Exercise
Return the stretch of the material below from the line containing "coordinates (274, 254)." through the line containing "(450, 2427).", copied word for word and nothing else.

Task inputs

• • •

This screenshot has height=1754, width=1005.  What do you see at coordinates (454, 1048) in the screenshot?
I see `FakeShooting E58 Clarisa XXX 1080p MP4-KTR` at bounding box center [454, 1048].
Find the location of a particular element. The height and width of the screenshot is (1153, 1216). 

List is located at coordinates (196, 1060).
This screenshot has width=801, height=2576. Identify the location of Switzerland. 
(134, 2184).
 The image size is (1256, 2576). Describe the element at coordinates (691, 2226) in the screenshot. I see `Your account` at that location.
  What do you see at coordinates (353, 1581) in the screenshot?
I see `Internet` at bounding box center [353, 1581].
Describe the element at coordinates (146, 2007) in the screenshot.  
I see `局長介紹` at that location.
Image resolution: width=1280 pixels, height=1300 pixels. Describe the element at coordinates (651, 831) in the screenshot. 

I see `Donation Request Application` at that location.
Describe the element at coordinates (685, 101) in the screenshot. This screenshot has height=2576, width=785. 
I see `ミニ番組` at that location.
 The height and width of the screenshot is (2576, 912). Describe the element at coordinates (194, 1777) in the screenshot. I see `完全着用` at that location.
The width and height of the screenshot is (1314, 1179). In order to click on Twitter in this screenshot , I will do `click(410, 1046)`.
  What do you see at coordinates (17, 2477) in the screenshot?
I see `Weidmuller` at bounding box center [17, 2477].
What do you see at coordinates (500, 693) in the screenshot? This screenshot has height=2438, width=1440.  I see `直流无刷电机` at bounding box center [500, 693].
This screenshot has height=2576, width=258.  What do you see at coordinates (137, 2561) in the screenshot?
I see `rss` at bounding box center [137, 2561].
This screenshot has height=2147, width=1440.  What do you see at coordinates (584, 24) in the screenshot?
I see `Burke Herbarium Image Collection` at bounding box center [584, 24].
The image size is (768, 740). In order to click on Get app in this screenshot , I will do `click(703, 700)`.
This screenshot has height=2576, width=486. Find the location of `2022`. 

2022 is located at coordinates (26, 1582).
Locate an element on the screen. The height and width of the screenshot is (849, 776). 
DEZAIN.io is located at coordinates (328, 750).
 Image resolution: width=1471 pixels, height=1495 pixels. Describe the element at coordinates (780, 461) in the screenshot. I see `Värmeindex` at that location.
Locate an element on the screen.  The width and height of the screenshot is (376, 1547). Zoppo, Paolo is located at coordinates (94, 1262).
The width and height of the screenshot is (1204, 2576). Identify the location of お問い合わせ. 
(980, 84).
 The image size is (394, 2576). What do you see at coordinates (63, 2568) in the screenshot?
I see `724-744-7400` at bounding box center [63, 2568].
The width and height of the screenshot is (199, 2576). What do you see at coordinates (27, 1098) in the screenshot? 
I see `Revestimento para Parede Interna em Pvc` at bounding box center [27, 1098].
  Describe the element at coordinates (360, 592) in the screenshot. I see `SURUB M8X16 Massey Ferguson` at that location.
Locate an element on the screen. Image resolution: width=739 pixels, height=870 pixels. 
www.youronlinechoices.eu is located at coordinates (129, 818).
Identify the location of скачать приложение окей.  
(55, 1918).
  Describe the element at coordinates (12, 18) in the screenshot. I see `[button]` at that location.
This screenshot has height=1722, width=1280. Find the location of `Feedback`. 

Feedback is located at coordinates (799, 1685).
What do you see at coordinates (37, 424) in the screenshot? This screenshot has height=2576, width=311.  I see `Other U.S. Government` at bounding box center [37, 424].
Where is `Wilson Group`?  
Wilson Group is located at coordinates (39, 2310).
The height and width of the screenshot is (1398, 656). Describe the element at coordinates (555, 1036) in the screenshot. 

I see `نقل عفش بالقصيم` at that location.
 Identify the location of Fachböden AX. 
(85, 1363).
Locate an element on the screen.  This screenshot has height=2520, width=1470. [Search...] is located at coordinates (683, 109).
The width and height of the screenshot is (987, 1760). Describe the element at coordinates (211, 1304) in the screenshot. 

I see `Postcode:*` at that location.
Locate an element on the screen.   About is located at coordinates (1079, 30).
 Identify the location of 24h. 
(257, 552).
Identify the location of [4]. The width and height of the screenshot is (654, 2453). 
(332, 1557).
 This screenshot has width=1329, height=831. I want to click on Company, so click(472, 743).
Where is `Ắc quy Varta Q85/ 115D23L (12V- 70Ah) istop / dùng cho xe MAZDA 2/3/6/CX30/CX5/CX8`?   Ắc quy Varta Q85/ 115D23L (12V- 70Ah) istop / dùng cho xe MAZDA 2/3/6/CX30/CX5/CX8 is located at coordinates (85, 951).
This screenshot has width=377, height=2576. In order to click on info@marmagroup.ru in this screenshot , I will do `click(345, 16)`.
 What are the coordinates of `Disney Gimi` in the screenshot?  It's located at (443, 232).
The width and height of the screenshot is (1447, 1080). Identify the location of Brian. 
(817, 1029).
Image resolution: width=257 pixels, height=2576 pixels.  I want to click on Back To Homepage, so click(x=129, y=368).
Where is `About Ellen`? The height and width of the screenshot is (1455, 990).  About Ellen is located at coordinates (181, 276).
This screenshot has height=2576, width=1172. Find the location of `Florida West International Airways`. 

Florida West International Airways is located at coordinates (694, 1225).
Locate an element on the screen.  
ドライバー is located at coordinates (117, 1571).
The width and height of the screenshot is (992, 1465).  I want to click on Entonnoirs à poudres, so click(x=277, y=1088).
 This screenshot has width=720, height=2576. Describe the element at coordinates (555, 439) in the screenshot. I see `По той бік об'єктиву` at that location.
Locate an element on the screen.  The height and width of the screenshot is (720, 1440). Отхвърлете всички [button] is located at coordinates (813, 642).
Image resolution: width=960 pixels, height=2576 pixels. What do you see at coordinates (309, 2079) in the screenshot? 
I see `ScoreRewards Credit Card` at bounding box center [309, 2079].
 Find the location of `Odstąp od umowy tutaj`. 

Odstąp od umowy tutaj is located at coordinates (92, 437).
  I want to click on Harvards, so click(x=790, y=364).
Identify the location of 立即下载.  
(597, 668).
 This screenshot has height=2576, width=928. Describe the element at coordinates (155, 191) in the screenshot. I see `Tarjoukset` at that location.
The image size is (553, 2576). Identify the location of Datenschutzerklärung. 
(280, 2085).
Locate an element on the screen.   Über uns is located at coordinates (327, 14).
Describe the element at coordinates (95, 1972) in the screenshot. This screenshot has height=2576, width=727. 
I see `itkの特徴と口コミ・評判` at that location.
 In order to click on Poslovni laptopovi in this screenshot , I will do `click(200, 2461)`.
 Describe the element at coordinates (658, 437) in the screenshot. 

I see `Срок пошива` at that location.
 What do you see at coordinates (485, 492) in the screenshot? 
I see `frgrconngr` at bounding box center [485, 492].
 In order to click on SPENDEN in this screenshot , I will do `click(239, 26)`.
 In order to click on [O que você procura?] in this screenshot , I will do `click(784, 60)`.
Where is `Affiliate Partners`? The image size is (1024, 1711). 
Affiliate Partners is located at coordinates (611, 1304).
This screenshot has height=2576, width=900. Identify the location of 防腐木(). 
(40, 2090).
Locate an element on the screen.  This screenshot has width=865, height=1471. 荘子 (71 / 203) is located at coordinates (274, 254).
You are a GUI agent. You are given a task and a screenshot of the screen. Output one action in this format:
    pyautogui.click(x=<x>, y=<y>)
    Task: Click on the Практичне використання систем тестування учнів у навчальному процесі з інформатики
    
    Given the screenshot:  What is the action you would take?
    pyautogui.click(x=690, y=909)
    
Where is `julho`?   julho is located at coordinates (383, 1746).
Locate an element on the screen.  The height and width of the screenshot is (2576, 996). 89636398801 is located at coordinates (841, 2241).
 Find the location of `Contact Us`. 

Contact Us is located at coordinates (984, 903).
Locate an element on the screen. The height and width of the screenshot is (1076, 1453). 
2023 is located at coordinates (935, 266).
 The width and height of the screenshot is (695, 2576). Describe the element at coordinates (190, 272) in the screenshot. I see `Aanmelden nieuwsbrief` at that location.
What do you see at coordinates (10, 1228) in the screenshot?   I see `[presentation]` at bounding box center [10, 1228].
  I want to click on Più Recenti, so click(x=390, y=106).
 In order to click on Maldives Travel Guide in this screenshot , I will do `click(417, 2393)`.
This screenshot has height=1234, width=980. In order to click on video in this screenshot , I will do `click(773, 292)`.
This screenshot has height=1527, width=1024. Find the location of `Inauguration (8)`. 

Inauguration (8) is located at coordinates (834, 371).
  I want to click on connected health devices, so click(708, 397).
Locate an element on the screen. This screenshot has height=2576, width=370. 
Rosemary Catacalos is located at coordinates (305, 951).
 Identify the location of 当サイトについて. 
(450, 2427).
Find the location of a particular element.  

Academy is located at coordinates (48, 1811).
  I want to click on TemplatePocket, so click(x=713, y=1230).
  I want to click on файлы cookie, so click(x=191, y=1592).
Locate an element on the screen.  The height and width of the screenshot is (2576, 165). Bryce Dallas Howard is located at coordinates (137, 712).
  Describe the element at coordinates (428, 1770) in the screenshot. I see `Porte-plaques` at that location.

• • •

Full output
Locate an element on the screen.  This screenshot has width=865, height=1471. 荘子 (71 / 203) is located at coordinates (274, 254).
You are a GUI agent. You are given a task and a screenshot of the screen. Output one action in this format:
    pyautogui.click(x=<x>, y=<y>)
    Task: Click on the Практичне використання систем тестування учнів у навчальному процесі з інформатики
    
    Given the screenshot:  What is the action you would take?
    pyautogui.click(x=690, y=909)
    
Where is `julho`?   julho is located at coordinates (383, 1746).
Locate an element on the screen.  The height and width of the screenshot is (2576, 996). 89636398801 is located at coordinates (841, 2241).
 Find the location of `Contact Us`. 

Contact Us is located at coordinates (984, 903).
Locate an element on the screen. The height and width of the screenshot is (1076, 1453). 
2023 is located at coordinates (935, 266).
 The width and height of the screenshot is (695, 2576). Describe the element at coordinates (190, 272) in the screenshot. I see `Aanmelden nieuwsbrief` at that location.
What do you see at coordinates (10, 1228) in the screenshot?   I see `[presentation]` at bounding box center [10, 1228].
  I want to click on Più Recenti, so click(x=390, y=106).
 In order to click on Maldives Travel Guide in this screenshot , I will do `click(417, 2393)`.
This screenshot has height=1234, width=980. In order to click on video in this screenshot , I will do `click(773, 292)`.
This screenshot has height=1527, width=1024. Find the location of `Inauguration (8)`. 

Inauguration (8) is located at coordinates (834, 371).
  I want to click on connected health devices, so click(708, 397).
Locate an element on the screen. This screenshot has height=2576, width=370. 
Rosemary Catacalos is located at coordinates (305, 951).
 Identify the location of 当サイトについて. 
(450, 2427).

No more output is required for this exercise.